Data to process below:

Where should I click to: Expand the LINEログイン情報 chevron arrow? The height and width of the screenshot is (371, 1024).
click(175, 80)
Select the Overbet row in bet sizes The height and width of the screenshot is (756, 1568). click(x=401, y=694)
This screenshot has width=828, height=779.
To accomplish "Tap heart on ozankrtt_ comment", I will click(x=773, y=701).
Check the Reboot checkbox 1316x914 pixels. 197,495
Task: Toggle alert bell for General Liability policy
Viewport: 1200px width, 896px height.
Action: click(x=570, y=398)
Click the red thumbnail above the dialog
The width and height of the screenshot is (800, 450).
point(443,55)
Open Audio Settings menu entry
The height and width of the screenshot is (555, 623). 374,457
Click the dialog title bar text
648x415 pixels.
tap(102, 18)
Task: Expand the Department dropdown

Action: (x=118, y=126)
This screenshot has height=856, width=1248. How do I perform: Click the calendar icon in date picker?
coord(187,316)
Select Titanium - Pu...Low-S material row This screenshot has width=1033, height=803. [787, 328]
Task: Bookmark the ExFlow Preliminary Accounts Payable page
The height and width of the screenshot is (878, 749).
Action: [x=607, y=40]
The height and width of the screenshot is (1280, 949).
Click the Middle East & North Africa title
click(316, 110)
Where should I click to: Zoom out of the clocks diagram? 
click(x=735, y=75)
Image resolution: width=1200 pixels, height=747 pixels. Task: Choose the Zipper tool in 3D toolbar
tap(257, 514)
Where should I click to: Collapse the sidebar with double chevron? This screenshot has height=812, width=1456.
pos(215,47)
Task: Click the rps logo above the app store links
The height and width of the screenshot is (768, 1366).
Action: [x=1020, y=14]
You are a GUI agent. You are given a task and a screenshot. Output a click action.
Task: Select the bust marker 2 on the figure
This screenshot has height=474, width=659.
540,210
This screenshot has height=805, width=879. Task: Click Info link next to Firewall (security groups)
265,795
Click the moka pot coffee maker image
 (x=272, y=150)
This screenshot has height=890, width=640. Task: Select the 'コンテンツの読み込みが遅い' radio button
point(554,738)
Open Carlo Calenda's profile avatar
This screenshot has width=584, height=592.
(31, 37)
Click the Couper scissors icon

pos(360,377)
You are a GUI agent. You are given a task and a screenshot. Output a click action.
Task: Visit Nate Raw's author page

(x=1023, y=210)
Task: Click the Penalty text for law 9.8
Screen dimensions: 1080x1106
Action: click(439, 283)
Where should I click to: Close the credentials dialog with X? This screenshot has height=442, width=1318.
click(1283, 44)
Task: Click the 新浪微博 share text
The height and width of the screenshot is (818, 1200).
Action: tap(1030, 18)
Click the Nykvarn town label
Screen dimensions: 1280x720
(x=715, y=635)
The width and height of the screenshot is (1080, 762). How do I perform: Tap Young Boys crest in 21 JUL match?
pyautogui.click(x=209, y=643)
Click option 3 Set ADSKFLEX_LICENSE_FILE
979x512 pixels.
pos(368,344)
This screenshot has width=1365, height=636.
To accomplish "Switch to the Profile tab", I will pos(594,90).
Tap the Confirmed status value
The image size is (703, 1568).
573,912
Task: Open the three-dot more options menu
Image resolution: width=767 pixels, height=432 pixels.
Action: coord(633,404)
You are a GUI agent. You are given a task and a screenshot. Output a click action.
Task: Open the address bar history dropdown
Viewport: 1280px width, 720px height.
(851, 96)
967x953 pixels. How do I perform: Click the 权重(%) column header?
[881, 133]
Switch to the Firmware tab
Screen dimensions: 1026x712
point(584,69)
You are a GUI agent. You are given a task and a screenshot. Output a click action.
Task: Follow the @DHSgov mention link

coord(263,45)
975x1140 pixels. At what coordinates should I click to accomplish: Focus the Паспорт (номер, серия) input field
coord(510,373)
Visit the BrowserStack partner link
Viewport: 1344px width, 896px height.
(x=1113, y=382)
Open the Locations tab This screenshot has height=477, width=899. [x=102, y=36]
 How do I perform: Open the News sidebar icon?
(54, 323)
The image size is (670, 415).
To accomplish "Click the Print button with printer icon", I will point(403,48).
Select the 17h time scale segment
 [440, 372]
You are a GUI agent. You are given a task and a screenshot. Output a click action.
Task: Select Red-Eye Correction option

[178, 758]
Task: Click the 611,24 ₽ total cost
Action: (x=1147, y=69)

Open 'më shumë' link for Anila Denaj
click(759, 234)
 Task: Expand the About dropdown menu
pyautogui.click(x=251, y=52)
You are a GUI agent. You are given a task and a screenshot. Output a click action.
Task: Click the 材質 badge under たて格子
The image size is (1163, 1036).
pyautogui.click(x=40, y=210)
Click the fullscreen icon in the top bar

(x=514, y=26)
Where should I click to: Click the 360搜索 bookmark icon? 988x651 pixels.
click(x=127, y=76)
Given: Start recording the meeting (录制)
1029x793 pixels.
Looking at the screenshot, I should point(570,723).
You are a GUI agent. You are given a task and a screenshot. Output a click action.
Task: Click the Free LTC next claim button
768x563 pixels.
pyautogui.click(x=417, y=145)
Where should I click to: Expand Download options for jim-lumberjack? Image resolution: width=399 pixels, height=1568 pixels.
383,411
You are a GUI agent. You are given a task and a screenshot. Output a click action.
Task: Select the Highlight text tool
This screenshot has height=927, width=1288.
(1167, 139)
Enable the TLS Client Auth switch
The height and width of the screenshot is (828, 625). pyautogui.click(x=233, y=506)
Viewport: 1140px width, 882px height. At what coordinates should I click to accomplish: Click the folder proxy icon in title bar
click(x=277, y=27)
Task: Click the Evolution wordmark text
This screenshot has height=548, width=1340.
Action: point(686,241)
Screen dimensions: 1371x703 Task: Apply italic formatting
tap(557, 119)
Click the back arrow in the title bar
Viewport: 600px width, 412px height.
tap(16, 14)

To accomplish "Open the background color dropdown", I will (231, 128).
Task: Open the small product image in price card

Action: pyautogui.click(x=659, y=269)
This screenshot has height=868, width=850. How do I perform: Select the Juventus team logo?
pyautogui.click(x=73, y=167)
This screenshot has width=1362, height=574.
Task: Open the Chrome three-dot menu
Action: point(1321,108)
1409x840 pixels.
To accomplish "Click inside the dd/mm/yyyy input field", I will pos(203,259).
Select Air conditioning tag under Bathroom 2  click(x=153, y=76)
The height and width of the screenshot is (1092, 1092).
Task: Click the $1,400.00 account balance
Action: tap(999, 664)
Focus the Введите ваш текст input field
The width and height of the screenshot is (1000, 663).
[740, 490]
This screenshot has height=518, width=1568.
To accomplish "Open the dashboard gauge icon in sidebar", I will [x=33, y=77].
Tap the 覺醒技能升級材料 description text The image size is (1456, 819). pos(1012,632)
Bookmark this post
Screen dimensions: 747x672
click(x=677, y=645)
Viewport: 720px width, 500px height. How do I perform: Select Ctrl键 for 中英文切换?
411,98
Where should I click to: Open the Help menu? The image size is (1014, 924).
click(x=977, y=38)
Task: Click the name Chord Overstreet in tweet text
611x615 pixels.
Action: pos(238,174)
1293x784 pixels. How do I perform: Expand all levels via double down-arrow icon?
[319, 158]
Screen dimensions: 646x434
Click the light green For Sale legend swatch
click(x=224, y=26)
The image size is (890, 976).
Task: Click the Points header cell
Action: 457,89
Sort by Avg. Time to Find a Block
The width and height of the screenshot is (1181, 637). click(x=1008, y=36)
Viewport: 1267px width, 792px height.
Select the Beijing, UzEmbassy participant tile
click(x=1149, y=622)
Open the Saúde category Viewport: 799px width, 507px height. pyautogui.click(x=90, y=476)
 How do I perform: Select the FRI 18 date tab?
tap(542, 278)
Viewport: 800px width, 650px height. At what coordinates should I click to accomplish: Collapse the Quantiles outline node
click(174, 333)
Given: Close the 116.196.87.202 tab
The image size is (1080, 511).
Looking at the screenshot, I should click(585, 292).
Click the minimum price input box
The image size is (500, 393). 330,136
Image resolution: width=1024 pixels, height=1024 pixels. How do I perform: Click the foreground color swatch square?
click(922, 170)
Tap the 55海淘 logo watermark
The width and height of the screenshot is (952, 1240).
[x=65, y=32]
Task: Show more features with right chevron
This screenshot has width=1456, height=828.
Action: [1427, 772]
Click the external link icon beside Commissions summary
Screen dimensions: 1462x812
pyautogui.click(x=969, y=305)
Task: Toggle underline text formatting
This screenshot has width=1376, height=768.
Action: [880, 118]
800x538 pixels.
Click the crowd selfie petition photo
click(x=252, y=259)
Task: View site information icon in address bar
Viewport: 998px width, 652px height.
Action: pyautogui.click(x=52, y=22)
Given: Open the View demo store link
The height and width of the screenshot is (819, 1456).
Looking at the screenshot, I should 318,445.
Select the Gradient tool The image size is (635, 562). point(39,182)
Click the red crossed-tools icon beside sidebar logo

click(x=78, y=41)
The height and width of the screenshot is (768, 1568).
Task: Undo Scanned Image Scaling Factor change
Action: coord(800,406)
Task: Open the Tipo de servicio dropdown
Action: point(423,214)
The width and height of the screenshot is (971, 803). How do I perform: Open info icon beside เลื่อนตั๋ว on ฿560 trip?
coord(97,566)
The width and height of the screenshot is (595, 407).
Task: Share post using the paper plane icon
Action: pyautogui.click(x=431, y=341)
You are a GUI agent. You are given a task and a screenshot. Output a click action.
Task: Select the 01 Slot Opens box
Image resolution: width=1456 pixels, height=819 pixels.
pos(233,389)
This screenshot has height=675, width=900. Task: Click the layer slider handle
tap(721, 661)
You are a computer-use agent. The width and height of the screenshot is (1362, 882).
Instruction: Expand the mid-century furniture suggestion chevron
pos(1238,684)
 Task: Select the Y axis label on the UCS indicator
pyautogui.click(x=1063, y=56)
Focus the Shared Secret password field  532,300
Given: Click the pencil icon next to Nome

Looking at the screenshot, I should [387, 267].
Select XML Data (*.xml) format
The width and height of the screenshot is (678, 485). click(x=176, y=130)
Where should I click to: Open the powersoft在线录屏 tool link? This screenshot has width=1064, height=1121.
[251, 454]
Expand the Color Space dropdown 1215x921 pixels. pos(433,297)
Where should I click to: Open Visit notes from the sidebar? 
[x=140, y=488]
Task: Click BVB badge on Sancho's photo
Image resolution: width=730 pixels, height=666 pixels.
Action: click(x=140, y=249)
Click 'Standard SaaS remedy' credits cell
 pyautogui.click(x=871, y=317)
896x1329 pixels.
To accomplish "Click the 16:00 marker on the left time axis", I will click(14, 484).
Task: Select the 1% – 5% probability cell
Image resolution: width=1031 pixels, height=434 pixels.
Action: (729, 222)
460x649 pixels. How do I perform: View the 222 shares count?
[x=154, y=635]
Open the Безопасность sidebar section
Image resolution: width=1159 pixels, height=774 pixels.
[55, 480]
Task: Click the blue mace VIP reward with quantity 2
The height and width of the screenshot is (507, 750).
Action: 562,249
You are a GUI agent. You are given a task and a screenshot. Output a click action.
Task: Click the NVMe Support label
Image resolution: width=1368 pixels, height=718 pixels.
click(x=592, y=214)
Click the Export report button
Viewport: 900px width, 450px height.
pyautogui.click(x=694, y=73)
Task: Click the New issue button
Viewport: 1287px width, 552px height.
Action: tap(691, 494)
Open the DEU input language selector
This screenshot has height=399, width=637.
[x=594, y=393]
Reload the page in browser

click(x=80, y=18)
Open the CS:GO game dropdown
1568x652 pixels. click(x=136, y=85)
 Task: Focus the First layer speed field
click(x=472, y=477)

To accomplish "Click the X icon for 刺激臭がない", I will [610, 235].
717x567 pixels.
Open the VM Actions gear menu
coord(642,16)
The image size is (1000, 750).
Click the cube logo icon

End of Data to process.

What the exercise asks –
If a line contains the word "store", it counts; please state how many such lines the records above have, and nothing more.

The completed task –
2